Texto para leitura:
Sou visto, logo existo

*Jorge Miklos

No século XVII, o filósofo René Descartes abreviou a sua tese sobre a natureza humana em uma frase: “Cogito ergo sum” (Penso, logo existo). Com essa expressão, o matemático francês, propondo como método a dúvida radical, concluiu que só podemos ter certeza de que existimos porque somos capazes de pensar. Para Descartes, o “cogito” (pensamento) nos confere a certeza da existência.
Séculos depois, o sociólogo polonês Zygmunt Bauman, em seu livro 44 Cartas do Mundo Líquido Moderno (2011), ao refletir acerca do comportamento social no mundo contemporâneo, citou uma cena na qual uma mulher declarou durante um programa muito popular de entrevistas, pela televisão, na frente de milhões de telespectadores, que a ejaculação precoce de seu marido lhe impedira de ter um só orgasmo durante toda sua vida conjugal.

Sua tarefa:
Indique se cada afirmação abaixo está de acordo com o texto sobre Descartes e Bauman, respondendo sim ou não e citando literalmente as palavras do texto que decidem a questão.
1. Descartes formulou sua frase no século XVII.
2. Zygmunt Bauman era um sociólogo francês.
3. A cena citada por Bauman aconteceu em um programa de rádio.

Dados fornecidos:
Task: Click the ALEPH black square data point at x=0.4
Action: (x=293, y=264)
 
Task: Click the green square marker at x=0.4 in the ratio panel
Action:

Resposta completa:
1. Sim: "No século XVII, o filósofo René Descartes abreviou a sua tese sobre a natureza humana em uma frase".
2. Não: "o sociólogo polonês Zygmunt Bauman".
3. Não: "durante um programa muito popular de entrevistas, pela televisão".